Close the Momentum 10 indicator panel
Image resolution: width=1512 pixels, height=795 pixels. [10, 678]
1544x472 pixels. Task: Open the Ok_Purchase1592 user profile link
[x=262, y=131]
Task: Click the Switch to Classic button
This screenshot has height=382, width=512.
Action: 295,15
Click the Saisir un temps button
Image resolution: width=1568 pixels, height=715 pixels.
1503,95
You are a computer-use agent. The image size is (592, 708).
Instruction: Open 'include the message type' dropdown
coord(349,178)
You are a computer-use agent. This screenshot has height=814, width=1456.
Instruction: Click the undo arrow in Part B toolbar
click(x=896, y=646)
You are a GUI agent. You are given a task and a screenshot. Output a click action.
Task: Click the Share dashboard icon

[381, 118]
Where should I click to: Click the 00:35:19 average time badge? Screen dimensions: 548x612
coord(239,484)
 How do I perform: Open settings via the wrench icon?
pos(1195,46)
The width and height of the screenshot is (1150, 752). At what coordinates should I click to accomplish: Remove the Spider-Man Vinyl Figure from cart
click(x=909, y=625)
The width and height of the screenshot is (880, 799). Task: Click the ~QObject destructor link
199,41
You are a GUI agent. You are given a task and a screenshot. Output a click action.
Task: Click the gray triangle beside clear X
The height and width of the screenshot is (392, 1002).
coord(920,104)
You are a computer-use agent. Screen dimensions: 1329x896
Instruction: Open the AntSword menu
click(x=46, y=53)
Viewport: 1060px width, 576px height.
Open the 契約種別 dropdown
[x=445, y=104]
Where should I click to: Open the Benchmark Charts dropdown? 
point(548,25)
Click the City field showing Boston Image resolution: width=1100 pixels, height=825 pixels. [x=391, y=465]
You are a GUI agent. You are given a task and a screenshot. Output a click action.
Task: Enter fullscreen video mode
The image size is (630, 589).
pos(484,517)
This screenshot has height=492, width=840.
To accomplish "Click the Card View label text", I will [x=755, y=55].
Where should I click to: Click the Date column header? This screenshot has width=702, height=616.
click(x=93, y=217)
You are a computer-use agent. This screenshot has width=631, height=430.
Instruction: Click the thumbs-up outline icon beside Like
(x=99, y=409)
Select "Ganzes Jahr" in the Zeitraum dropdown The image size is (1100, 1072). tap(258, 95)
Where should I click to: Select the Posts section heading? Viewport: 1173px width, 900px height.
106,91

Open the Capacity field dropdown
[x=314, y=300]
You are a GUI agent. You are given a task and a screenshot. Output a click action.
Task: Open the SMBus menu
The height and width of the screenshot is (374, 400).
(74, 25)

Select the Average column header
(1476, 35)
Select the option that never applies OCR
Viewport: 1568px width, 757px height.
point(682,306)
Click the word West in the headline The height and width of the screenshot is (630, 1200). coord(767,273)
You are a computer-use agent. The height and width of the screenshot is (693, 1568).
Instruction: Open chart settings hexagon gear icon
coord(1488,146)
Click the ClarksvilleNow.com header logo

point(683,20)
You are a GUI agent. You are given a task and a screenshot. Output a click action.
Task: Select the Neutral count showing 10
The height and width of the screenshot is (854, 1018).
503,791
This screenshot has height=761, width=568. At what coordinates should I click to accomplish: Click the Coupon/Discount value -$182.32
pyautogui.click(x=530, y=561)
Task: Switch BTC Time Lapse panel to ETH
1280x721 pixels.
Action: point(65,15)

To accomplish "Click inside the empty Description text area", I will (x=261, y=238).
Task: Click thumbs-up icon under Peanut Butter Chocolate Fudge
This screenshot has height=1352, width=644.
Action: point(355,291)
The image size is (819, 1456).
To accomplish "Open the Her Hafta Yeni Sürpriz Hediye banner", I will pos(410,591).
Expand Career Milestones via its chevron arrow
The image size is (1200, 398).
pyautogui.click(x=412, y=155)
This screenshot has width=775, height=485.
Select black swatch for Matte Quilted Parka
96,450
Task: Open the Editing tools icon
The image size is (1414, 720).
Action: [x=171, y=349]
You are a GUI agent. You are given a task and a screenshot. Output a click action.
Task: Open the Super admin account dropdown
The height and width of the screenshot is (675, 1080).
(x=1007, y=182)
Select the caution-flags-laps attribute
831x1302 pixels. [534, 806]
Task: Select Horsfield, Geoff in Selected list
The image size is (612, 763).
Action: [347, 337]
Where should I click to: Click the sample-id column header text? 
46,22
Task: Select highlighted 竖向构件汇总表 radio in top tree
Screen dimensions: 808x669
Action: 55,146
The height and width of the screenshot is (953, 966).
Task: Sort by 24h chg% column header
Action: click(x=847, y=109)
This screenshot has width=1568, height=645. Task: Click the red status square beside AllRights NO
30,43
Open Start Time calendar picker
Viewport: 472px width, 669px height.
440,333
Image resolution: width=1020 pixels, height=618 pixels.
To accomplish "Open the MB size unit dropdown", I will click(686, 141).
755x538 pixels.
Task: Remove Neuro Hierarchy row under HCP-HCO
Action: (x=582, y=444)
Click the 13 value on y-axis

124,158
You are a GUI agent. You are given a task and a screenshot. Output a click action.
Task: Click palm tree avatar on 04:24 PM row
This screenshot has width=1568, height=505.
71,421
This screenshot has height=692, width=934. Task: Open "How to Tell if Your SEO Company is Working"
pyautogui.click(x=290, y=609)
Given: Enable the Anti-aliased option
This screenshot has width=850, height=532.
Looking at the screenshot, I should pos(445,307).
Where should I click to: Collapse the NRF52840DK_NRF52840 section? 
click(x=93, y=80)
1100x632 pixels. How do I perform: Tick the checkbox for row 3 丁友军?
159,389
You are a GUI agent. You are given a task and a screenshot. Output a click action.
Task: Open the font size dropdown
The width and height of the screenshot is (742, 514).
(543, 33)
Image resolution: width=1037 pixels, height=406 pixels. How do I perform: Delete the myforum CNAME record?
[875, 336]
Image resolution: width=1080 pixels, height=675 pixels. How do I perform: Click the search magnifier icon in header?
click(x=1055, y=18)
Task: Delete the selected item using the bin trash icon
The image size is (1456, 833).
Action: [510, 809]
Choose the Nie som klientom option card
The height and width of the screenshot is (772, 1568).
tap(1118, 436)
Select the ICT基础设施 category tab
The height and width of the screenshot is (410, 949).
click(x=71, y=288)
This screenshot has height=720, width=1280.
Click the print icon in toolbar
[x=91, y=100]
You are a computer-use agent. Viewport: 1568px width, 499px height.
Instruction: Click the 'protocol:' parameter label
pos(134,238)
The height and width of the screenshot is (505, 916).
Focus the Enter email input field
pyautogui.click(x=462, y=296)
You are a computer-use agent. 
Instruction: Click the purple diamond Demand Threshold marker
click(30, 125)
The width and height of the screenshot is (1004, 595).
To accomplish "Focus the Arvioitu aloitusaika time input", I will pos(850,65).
+++
= WORK ITEM =
Copy out the entire material verbatim.

= WORKED SOLUTION =
Close the Momentum 10 indicator panel
Image resolution: width=1512 pixels, height=795 pixels. [10, 678]
1544x472 pixels. Task: Open the Ok_Purchase1592 user profile link
[x=262, y=131]
Task: Click the Switch to Classic button
This screenshot has height=382, width=512.
Action: 295,15
Click the Saisir un temps button
Image resolution: width=1568 pixels, height=715 pixels.
1503,95
You are a computer-use agent. The image size is (592, 708).
Instruction: Open 'include the message type' dropdown
coord(349,178)
You are a computer-use agent. This screenshot has height=814, width=1456.
Instruction: Click the undo arrow in Part B toolbar
click(x=896, y=646)
You are a GUI agent. You are given a task and a screenshot. Output a click action.
Task: Click the Share dashboard icon

[381, 118]
Where should I click to: Click the 00:35:19 average time badge? Screen dimensions: 548x612
coord(239,484)
 How do I perform: Open settings via the wrench icon?
pos(1195,46)
The width and height of the screenshot is (1150, 752). At what coordinates should I click to accomplish: Remove the Spider-Man Vinyl Figure from cart
click(x=909, y=625)
The width and height of the screenshot is (880, 799). Task: Click the ~QObject destructor link
199,41
You are a GUI agent. You are given a task and a screenshot. Output a click action.
Task: Click the gray triangle beside clear X
The height and width of the screenshot is (392, 1002).
coord(920,104)
You are a computer-use agent. Screen dimensions: 1329x896
Instruction: Open the AntSword menu
click(x=46, y=53)
Viewport: 1060px width, 576px height.
Open the 契約種別 dropdown
[x=445, y=104]
Where should I click to: Open the Benchmark Charts dropdown? 
point(548,25)
Click the City field showing Boston Image resolution: width=1100 pixels, height=825 pixels. [x=391, y=465]
You are a GUI agent. You are given a task and a screenshot. Output a click action.
Task: Enter fullscreen video mode
The image size is (630, 589).
pos(484,517)
This screenshot has height=492, width=840.
To accomplish "Click the Card View label text", I will [x=755, y=55].
Where should I click to: Click the Date column header? This screenshot has width=702, height=616.
click(x=93, y=217)
You are a computer-use agent. This screenshot has width=631, height=430.
Instruction: Click the thumbs-up outline icon beside Like
(x=99, y=409)
Select "Ganzes Jahr" in the Zeitraum dropdown The image size is (1100, 1072). tap(258, 95)
Where should I click to: Select the Posts section heading? Viewport: 1173px width, 900px height.
106,91

Open the Capacity field dropdown
[x=314, y=300]
You are a GUI agent. You are given a task and a screenshot. Output a click action.
Task: Open the SMBus menu
The height and width of the screenshot is (374, 400).
(74, 25)

Select the Average column header
(1476, 35)
Select the option that never applies OCR
Viewport: 1568px width, 757px height.
point(682,306)
Click the word West in the headline The height and width of the screenshot is (630, 1200). coord(767,273)
You are a computer-use agent. The height and width of the screenshot is (693, 1568).
Instruction: Open chart settings hexagon gear icon
coord(1488,146)
Click the ClarksvilleNow.com header logo

point(683,20)
You are a GUI agent. You are given a task and a screenshot. Output a click action.
Task: Select the Neutral count showing 10
The height and width of the screenshot is (854, 1018).
503,791
This screenshot has height=761, width=568. At what coordinates should I click to accomplish: Click the Coupon/Discount value -$182.32
pyautogui.click(x=530, y=561)
Task: Switch BTC Time Lapse panel to ETH
1280x721 pixels.
Action: point(65,15)

To accomplish "Click inside the empty Description text area", I will (x=261, y=238).
Task: Click thumbs-up icon under Peanut Butter Chocolate Fudge
This screenshot has height=1352, width=644.
Action: point(355,291)
The image size is (819, 1456).
To accomplish "Open the Her Hafta Yeni Sürpriz Hediye banner", I will pos(410,591).
Expand Career Milestones via its chevron arrow
The image size is (1200, 398).
pyautogui.click(x=412, y=155)
This screenshot has width=775, height=485.
Select black swatch for Matte Quilted Parka
96,450
Task: Open the Editing tools icon
The image size is (1414, 720).
Action: [x=171, y=349]
You are a GUI agent. You are given a task and a screenshot. Output a click action.
Task: Open the Super admin account dropdown
The height and width of the screenshot is (675, 1080).
(x=1007, y=182)
Select the caution-flags-laps attribute
831x1302 pixels. [534, 806]
Task: Select Horsfield, Geoff in Selected list
The image size is (612, 763).
Action: [347, 337]
Where should I click to: Click the sample-id column header text? 
46,22
Task: Select highlighted 竖向构件汇总表 radio in top tree
Screen dimensions: 808x669
Action: 55,146
The height and width of the screenshot is (953, 966).
Task: Sort by 24h chg% column header
Action: click(x=847, y=109)
This screenshot has width=1568, height=645. Task: Click the red status square beside AllRights NO
30,43
Open Start Time calendar picker
Viewport: 472px width, 669px height.
440,333
Image resolution: width=1020 pixels, height=618 pixels.
To accomplish "Open the MB size unit dropdown", I will click(686, 141).
755x538 pixels.
Task: Remove Neuro Hierarchy row under HCP-HCO
Action: (x=582, y=444)
Click the 13 value on y-axis

124,158
You are a GUI agent. You are given a task and a screenshot. Output a click action.
Task: Click palm tree avatar on 04:24 PM row
This screenshot has width=1568, height=505.
71,421
This screenshot has height=692, width=934. Task: Open "How to Tell if Your SEO Company is Working"
pyautogui.click(x=290, y=609)
Given: Enable the Anti-aliased option
This screenshot has width=850, height=532.
Looking at the screenshot, I should pos(445,307).
Where should I click to: Collapse the NRF52840DK_NRF52840 section? 
click(x=93, y=80)
1100x632 pixels. How do I perform: Tick the checkbox for row 3 丁友军?
159,389
You are a GUI agent. You are given a task and a screenshot. Output a click action.
Task: Open the font size dropdown
The width and height of the screenshot is (742, 514).
(543, 33)
Image resolution: width=1037 pixels, height=406 pixels. How do I perform: Delete the myforum CNAME record?
[875, 336]
Image resolution: width=1080 pixels, height=675 pixels. How do I perform: Click the search magnifier icon in header?
click(x=1055, y=18)
Task: Delete the selected item using the bin trash icon
The image size is (1456, 833).
Action: [510, 809]
Choose the Nie som klientom option card
The height and width of the screenshot is (772, 1568).
tap(1118, 436)
Select the ICT基础设施 category tab
The height and width of the screenshot is (410, 949).
click(x=71, y=288)
This screenshot has height=720, width=1280.
Click the print icon in toolbar
[x=91, y=100]
You are a computer-use agent. Viewport: 1568px width, 499px height.
Instruction: Click the 'protocol:' parameter label
pos(134,238)
The height and width of the screenshot is (505, 916).
Focus the Enter email input field
pyautogui.click(x=462, y=296)
You are a computer-use agent. 
Instruction: Click the purple diamond Demand Threshold marker
click(30, 125)
The width and height of the screenshot is (1004, 595).
To accomplish "Focus the Arvioitu aloitusaika time input", I will pos(850,65).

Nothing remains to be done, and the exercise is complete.